| What is being asked |
Pull out every line of the material below that contains the word "resolution". Match capitalization exactly.

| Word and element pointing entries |
-- begin --

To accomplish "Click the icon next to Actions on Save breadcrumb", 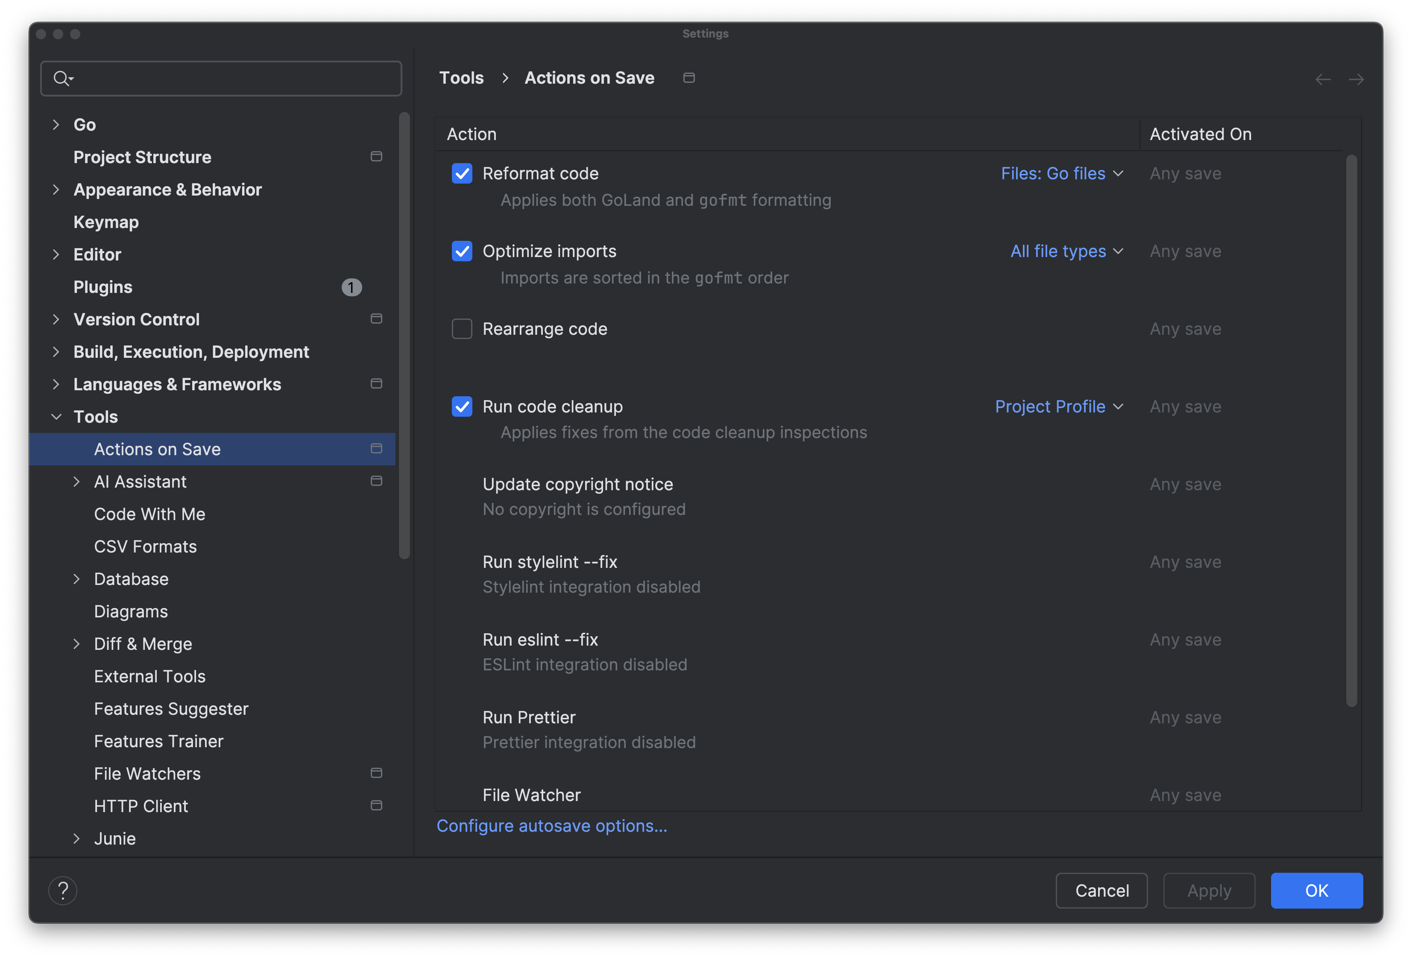I will 689,78.

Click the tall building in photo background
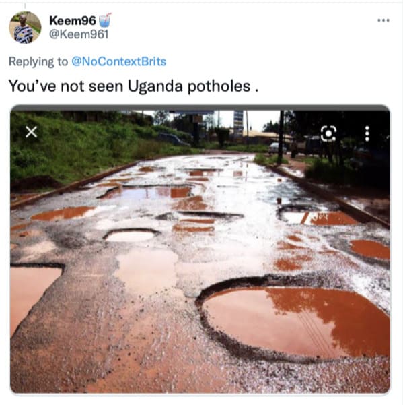pyautogui.click(x=238, y=123)
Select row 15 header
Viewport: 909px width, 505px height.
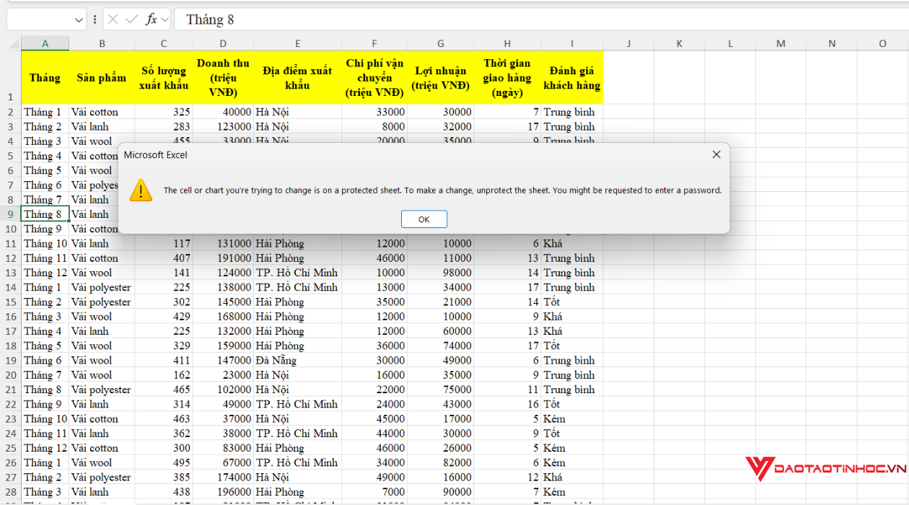(x=10, y=302)
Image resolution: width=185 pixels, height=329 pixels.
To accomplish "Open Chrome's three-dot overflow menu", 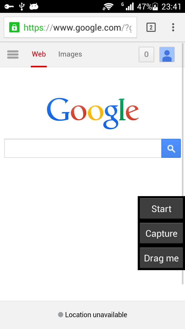I will (x=173, y=27).
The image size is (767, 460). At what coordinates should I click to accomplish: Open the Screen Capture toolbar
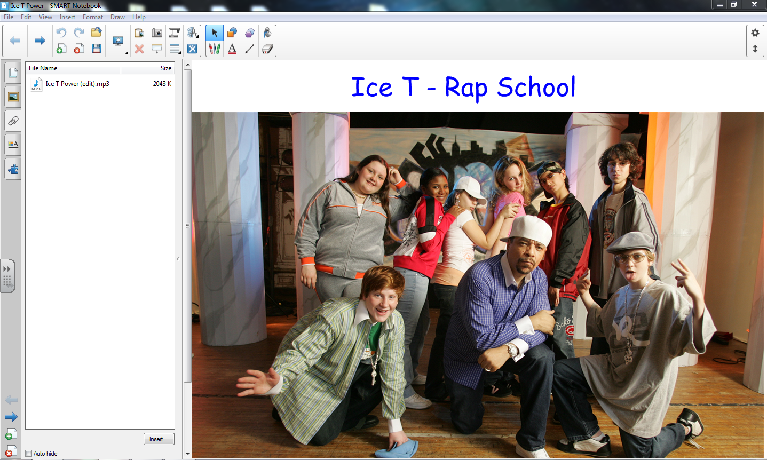(156, 33)
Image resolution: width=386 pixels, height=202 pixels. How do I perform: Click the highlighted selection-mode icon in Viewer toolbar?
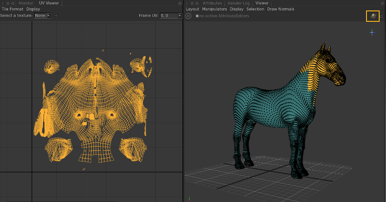(x=372, y=16)
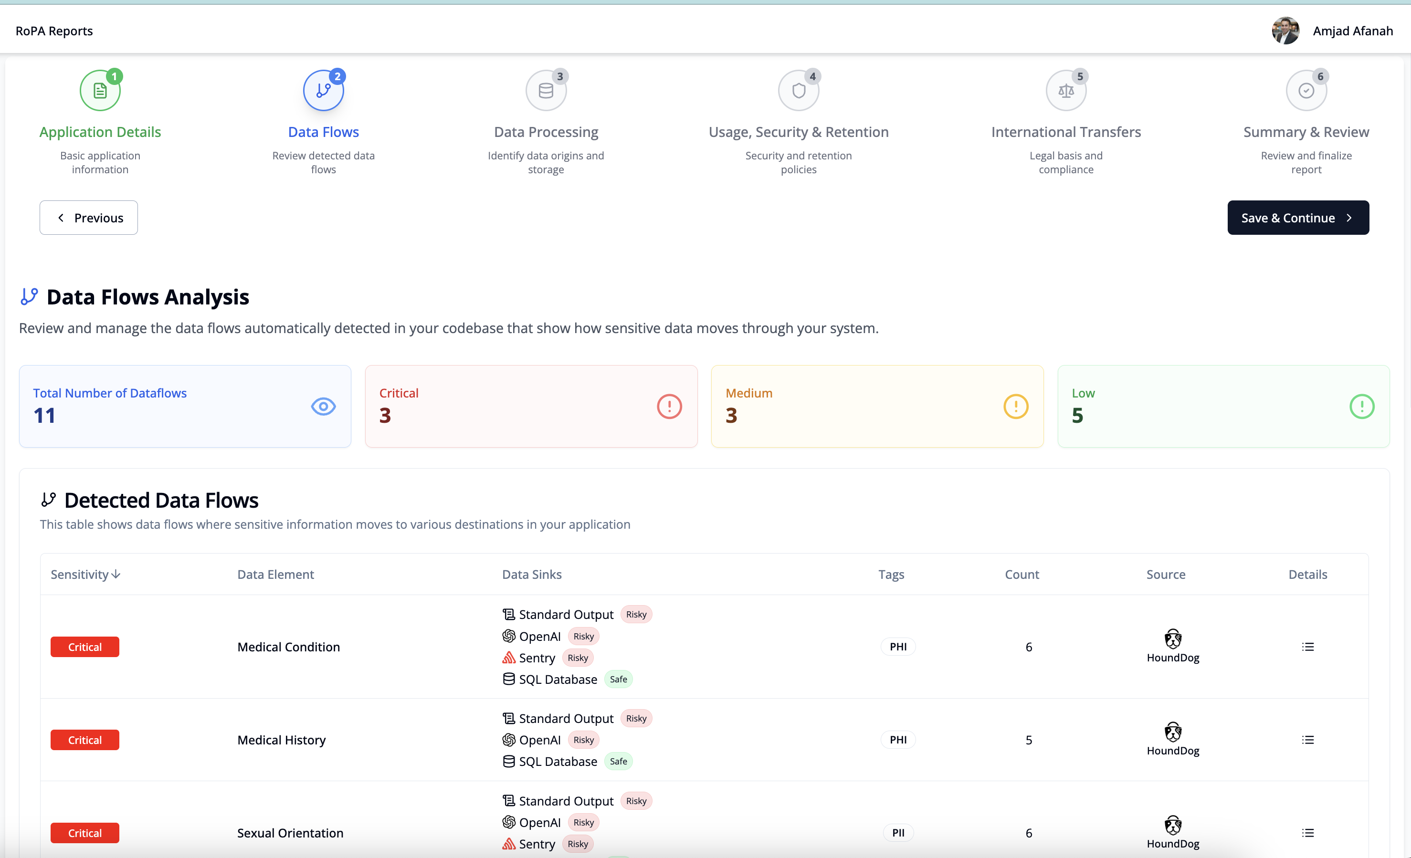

-- end --

| Output below |
Image resolution: width=185 pixels, height=329 pixels.
Image resolution: width=386 pixels, height=202 pixels. How do I perform: Click the highlighted selection-mode icon in Viewer toolbar?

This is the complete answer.